Dalam riwayat Imam Muslim disebutkan:
كُلُّ عَمَلِ ابْنِ آدَمَ يُضَاعَفُ الْحَسَنَةُ عَشْرُ أَمْثَالِهَا إِلَى سَبْعمِائَة ضِعْفٍ قَالَ اللهُ عَزَّ وَجَلَّ إِلاَّ الصَّوْمَ فَإِنَّهُ لِي وَأَنَا أَجْزِي بِهِ يَدَعُ شَهْوَتَهُ وَطَعَامَهُ مِنْ أَجْلِي.
“Setiap amal yang dilakukan anak Adam akan dilipatgandakan. Satu kebaikan dilipatgandakan menjadi sepuluh sampai tujuh ratus kali lipat. Lalu Allah Azza wa Jalla berfirman, “Kecuali puasa. Sesungguhnya puasa itu untuk-Ku dan Aku-lah yang memberi ganjarannya. Orang yang berpuasa meninggalkan syahwat dan makannya demi Aku semata.” [9]
Imam an-Nawawi rahimahullah mengatakan, “Firman Allah Ta’ala yang menyatakan, ‘Dan Aku-lah yang memberi ganjarannya,’ merupakan penjelasan yang nyata tentang kebesaran karunia Allah dan melimpahnya balasan pahala-Nya karena sesungguhnya orang yang mulia dan dermawan jika mengabarkan bahwa dia sendiri yang akan menanggung balasannya, ini menunjukkan betapa besar kadar balasan yang dia persembahkan dan betapa luas pemberian yang Dia berikan.” [10]

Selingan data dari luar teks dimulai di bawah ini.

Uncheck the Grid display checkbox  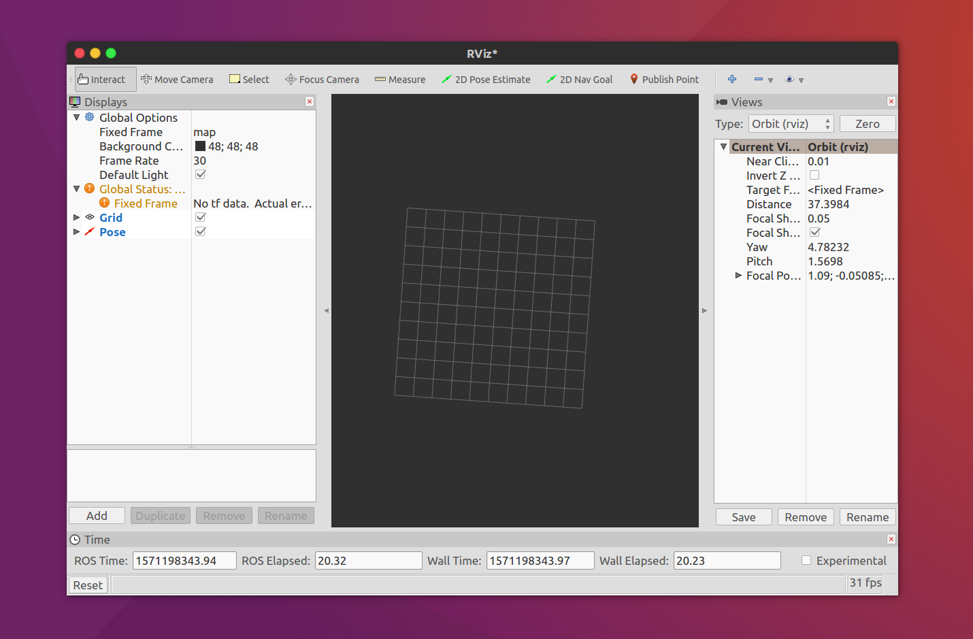coord(200,217)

Sesungguhnya bau mulut orang yang berpuasa itu lebih baik di sisi Allah Ta’ala daripada wangi minyak kesturi
Sebagaimana sabda Rasulullah Shallallahu ‘alaihi wa sallam dalam sebuah hadits Abu Hurairah Radhiyallahu anhu :
وَالَّذِي نَفْسُ مُحَمَّدٍ بِيَدِهِ لَخَلُوْفُ فَمِ الصَّائِمِ أَطْيَبُ عِنْدَ اللهِ مِنْ رِيحِ الْمِسْكِ.
“Demi Rabb yang jiwa Muhammad (berada) di tangan-Nya, sungguh bau mulut seorang yang berpuasa lebih harum di sisi Allah daripada wangi minyak kesturi.”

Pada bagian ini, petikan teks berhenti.